Fair enough, I wasn't disagreeing, just saying that this opinion doesn't receive cheers and claps.

3 years, 4 months ago
ReadyToBegin
replied to...

Even if we take it as an insult. My other argument shows that it is both ways for races. It doesn't prove white privilege is real; It just shows that people are racist to one another.

3 years, 4 months ago

While that is sort of true, usually the "hard r" isn't dropped, and while I have no problem with it in historical fiction and words should not be banned, it easily riles people up. "n-word" might sound a bit stupid to say when referring to it, yet it has better feedback. If it works, it isn't stupid.

3 years, 4 months ago
ReadyToBegin
replied to...

Also many black people use nigger as common place which can become confusing. Like the word bitch. When one person or race says it it is racism or sexism when another it is being kind and friendly. Sometimes teachers can't tell.

3 years, 4 months ago
ReadyToBegin
replied to...

If you go to a majority minority school it is the other way around. I went to a school that was 50/50 black and white (almost) ... and I don't know how many times a black person who didn't hate white people or their culture were called "oreos" "uncle Tom's" "so white" "not real" "not black enough" Many hated white people for slavery and oppression and refused to associate.

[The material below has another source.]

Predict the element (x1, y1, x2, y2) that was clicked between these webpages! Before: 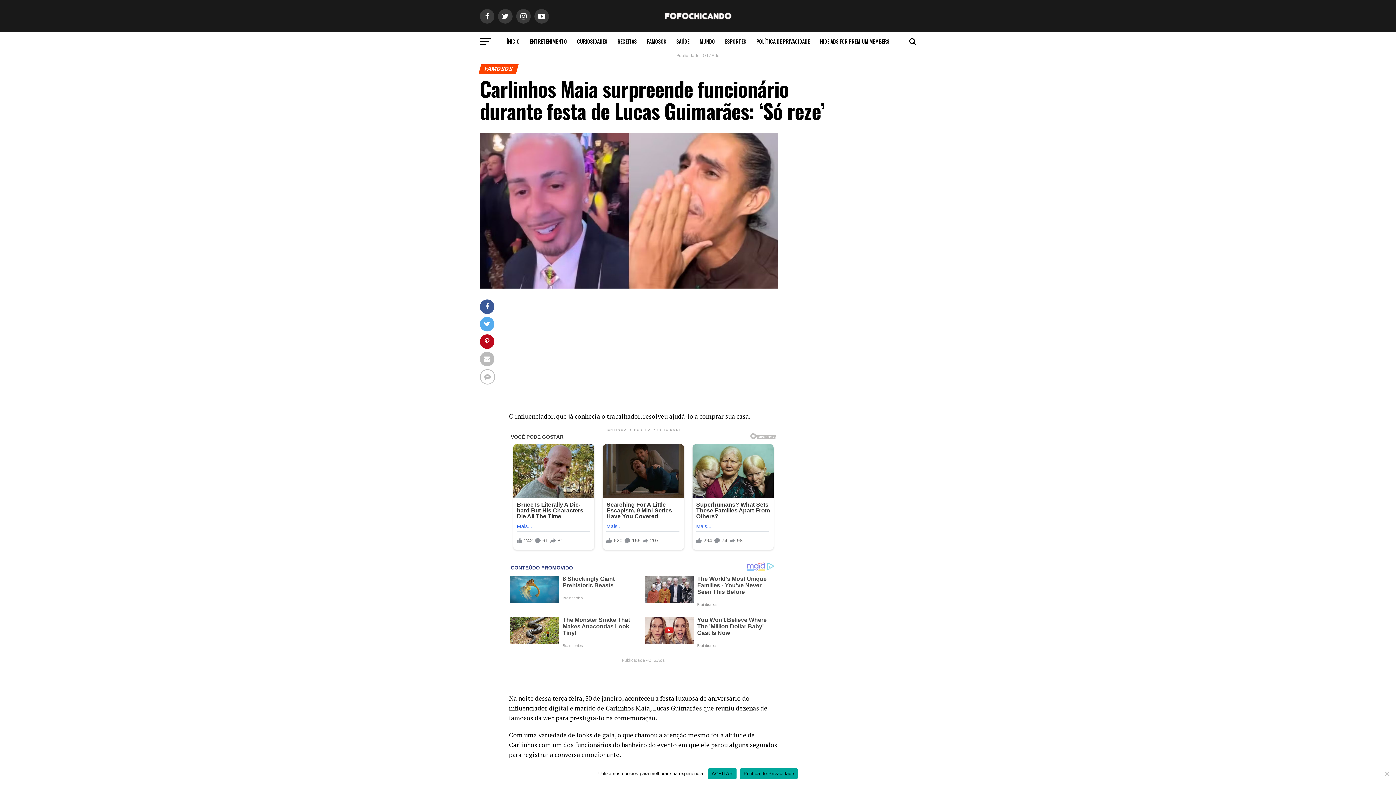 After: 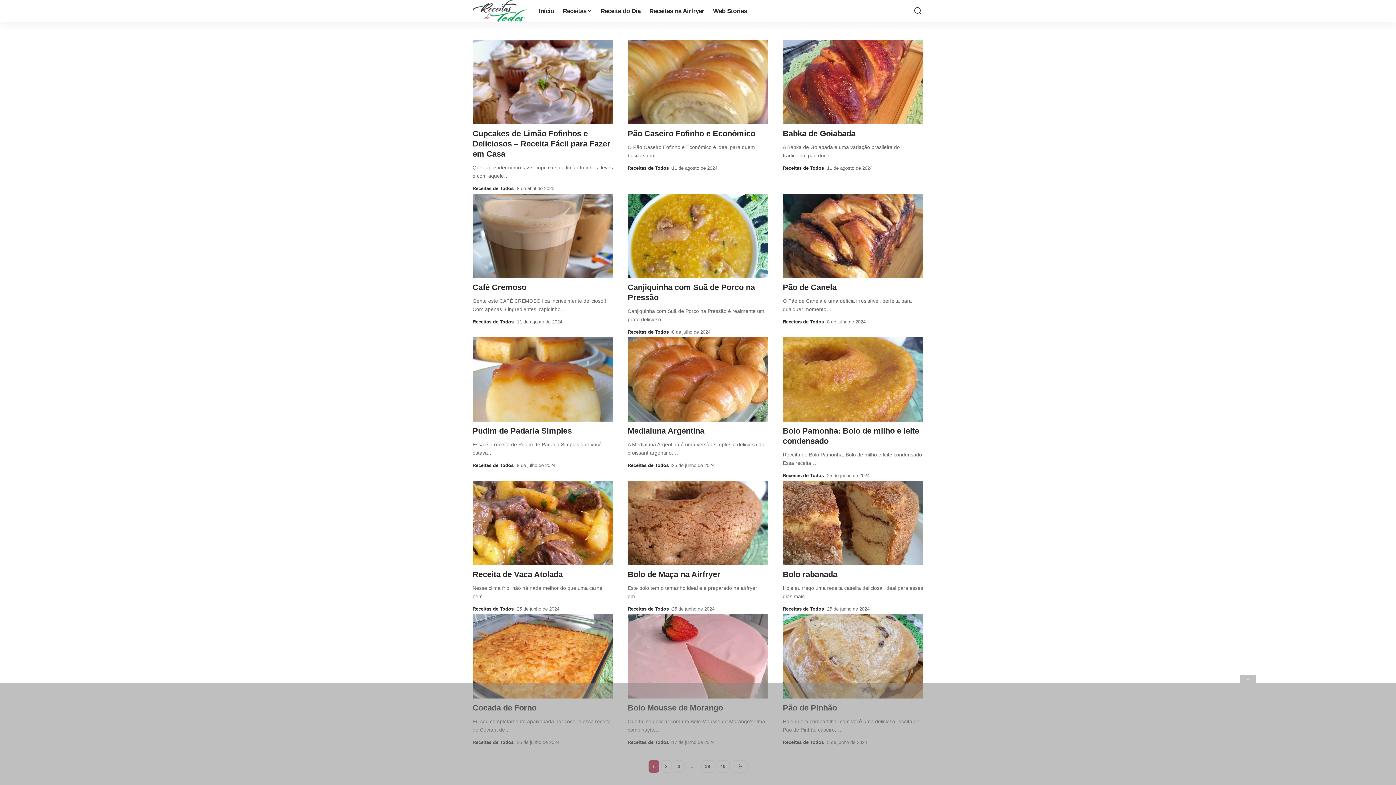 Action: bbox: (613, 32, 641, 50) label: RECEITAS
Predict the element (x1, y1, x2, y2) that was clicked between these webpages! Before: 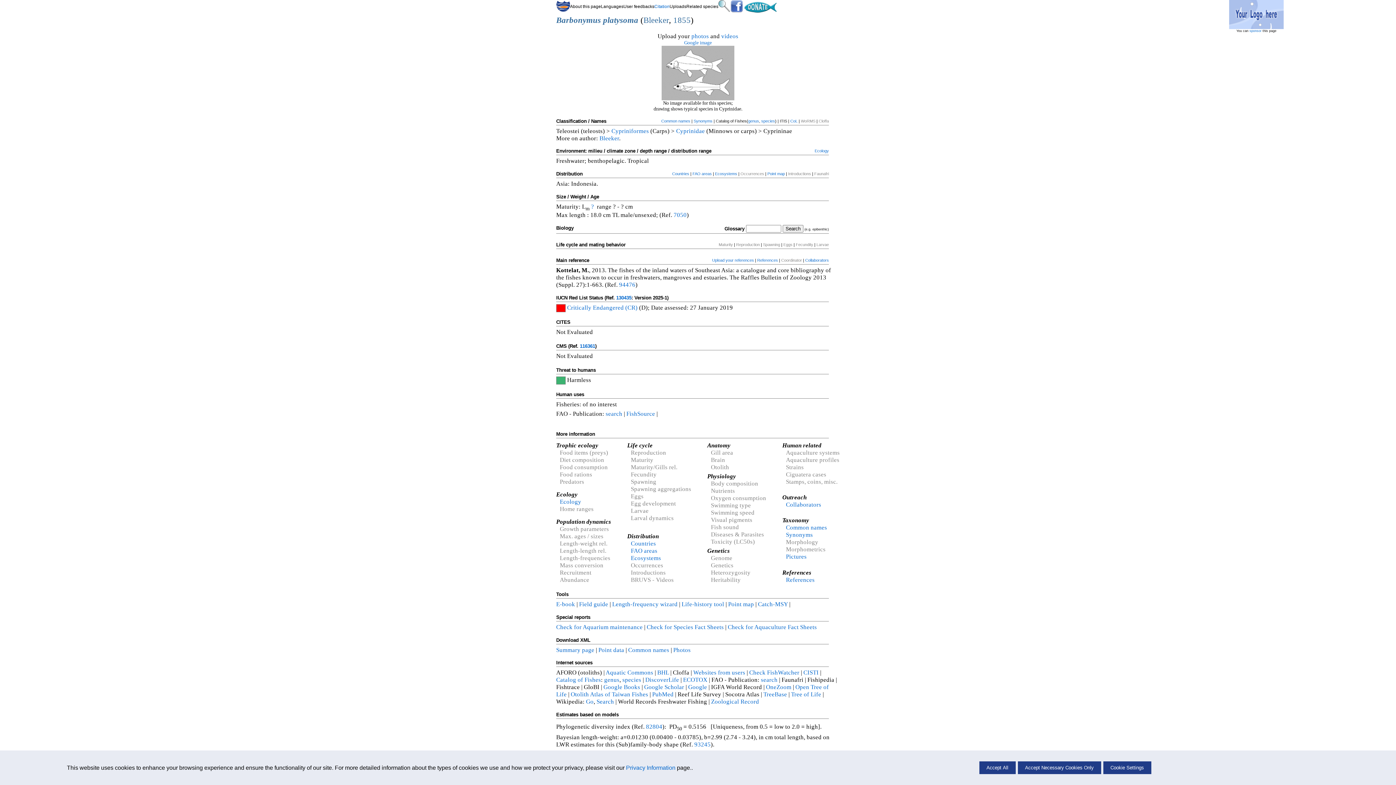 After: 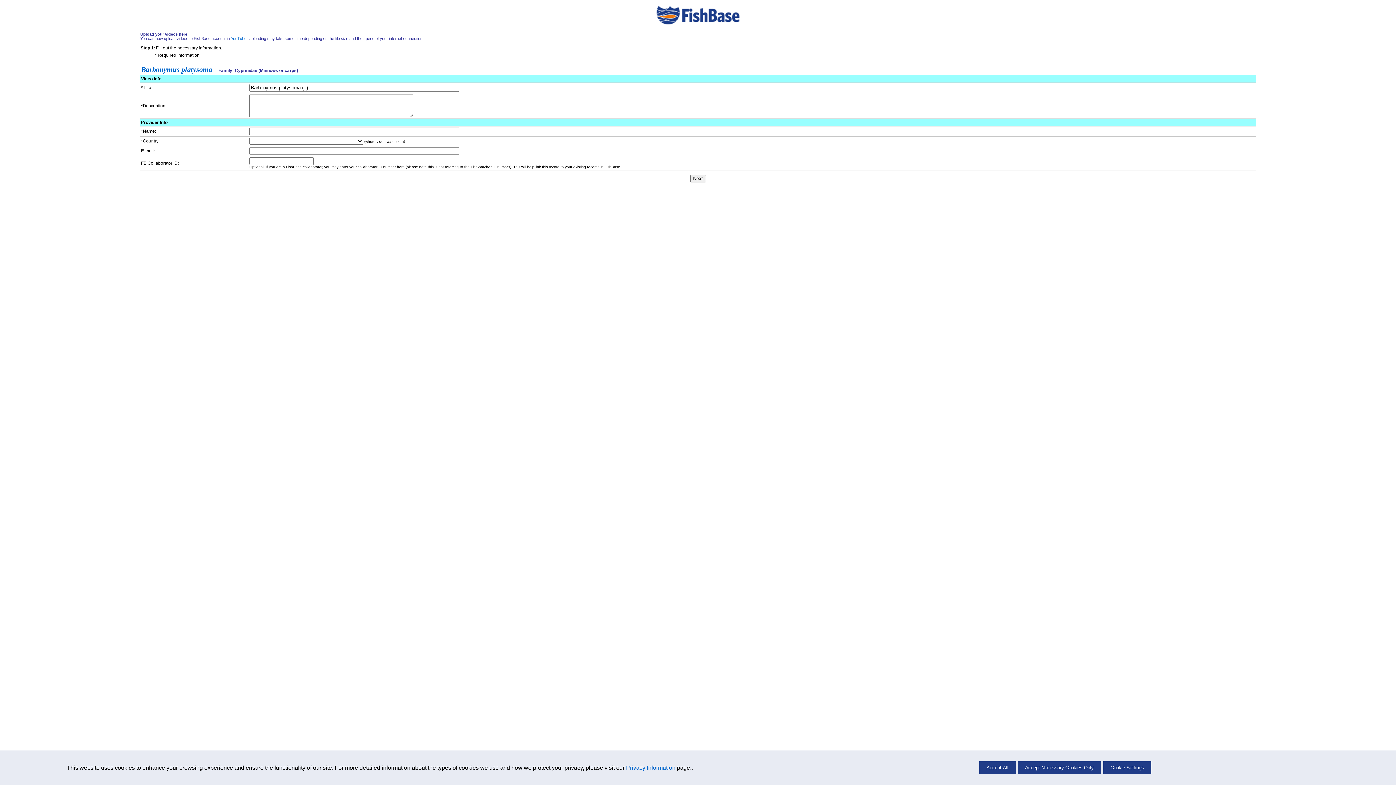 Action: bbox: (721, 32, 738, 39) label: videos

They never got in trouble.

There's two sides to every coin

3 years, 4 months ago

if you go to a majority white school u will hear nigger negro and nigga all the time but me saying cracker once almost ended in a suspension for using racial words toward the opposite race

3 years, 4 months ago
ReadyToBegin
replied to...

Oh. Okay.

3 years, 4 months ago

I've read your arguments Freyja, I don't think that was argument you were trying to get across (at least that's what it seems)

3 years, 4 months ago
Freyja
replied to...

I wrote this from the sarcastic perspective of someone who believes that straight white males should basically bow down to minorities. That's exactly what I'm saying.

3 years, 4 months ago
ReadyToBegin
replied to...

I agreed with the statement and I am black. Wouldn't that assume that everyone who agrees is white? isn't that rasict in it's self?

3 years, 4 months ago
ReadyToBegin
replied to...

I don't know about that. Striaght white males can face discrimintation just like everyone else.

3 years, 4 months ago
Freyja
replied to...

sorry, I didn't mean to downvote your argument.

3 years, 4 months ago
Freyja
replied to...

Vernaculis puts it well. His argument puts it in perspective: the white privilege argument is an infallible argument. Either you agree that white privilege is real or you don't agree and are just blind to your privilege. It's basically a curse to be a straight white male these days. You are in no specific minority (that people care about) and so you are automatically privileged. This means that it is impossible to be racist or sexist against you. Briefly: one cannot cry discrimination if they are a straight white male.

3 years, 4 months ago

I am honestly not sure one way or the other. I have been pulled over a few times, and was annoyed since it was inconvenient. I was not afraid of the police officer in the least. That is contrasted to what some of my friends have experienced. They are of other ethnicities and when they see a police officer they get nervous. Not because they are doing or have done something wrong, but because they have had bad interactions with police in the past.

I can't say that I have ever seen white privilege, but at the same time being white I might just take for granted the difference and not see it.

3 years, 4 months ago

At one point it was, but not any more.